Chiaramente non tutto è perduto e questa stagione riesce comunque a non essere la fine del mondo. Gran merito va ad un tessuto estetico (visivo e sonoro) sempre riuscitissimo, cucito addosso ai suoi (pochi, molti meno della stagione precedente) protagonisti, sempre portatori di una queerness godibilissima ed entusiasmante indossata al meglio dagli interpreti. Come non sono da buttare alcune neanche troppo sottili stoccate al facile manicheismo morale, dove il concetto di “bene” viene qui più volte ribaltato nei suoi risvolti più pericolosamente classisti e normativi, tenuto a distanza da un libero arbitrio che si vorrebbe necessariamente più sfumato. Inoltre, liberandosi dagli stringenti confini della fonte letteraria, questa seconda stagione, in coda ad una sequenza che farà accendere il fandom un po’ ovunque, apre le porte a possibili seguiti che, se meglio calibrati sulla nuova dimensione ridotta, potrebbero essere decisamente auspicabili.

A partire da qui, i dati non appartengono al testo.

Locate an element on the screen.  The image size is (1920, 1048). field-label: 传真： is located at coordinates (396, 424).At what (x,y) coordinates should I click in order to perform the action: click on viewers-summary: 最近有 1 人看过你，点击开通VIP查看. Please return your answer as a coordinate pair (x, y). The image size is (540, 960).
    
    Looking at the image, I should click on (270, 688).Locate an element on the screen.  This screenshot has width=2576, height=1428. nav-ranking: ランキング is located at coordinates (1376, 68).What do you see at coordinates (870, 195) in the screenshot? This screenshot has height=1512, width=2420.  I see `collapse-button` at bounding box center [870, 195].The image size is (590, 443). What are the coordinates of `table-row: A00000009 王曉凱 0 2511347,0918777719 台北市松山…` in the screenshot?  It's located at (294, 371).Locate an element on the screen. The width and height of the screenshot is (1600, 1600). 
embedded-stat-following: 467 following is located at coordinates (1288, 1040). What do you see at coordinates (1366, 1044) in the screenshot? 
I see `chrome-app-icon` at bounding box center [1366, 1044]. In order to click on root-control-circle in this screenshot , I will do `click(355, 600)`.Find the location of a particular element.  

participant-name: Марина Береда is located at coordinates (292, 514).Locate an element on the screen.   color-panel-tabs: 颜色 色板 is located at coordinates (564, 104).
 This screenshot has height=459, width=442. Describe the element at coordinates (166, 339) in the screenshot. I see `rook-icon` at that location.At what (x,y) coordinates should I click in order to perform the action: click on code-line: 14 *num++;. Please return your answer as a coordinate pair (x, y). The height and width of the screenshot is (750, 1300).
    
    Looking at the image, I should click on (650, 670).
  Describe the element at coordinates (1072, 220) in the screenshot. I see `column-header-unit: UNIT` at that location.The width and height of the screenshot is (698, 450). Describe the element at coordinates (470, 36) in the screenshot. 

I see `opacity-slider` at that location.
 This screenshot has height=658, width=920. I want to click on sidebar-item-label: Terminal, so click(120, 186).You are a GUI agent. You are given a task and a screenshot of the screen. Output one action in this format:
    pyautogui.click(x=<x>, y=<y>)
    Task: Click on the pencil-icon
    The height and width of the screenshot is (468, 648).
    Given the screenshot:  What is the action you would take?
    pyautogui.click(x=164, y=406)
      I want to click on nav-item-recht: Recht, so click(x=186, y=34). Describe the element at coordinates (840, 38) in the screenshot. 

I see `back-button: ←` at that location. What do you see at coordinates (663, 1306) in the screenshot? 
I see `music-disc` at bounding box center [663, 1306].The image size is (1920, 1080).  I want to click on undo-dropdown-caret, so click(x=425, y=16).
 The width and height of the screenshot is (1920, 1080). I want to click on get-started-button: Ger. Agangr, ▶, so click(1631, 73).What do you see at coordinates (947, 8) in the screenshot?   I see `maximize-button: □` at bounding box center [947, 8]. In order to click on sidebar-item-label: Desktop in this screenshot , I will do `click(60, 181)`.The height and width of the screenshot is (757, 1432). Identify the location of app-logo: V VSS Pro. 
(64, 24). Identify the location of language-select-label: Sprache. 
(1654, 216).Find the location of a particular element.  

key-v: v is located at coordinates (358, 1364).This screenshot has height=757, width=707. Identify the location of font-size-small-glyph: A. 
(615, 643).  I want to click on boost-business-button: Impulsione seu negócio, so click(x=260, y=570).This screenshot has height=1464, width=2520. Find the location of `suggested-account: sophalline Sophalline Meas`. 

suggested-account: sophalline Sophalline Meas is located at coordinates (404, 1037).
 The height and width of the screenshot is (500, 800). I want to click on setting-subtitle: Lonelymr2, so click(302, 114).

Certamente il consiglio è di vedere questa stagione 2 di Good Omens per quello che è: il ritorno di una coppia di personaggi ed interpreti – David Tennant, per altro, tornerà a brevissimo anche in Doctor Who – troppo amati per essere limitati nella loro esistenza narrativa, che si misurano con un racconto che ha poco più della fan fiction, ma che almeno restituisce agli schermi di Prime Video un po’ di quella scoppiettante energia queer di cui si sente già la mancanza finiti i titoli di coda, almeno fino alla prossima apocalisse.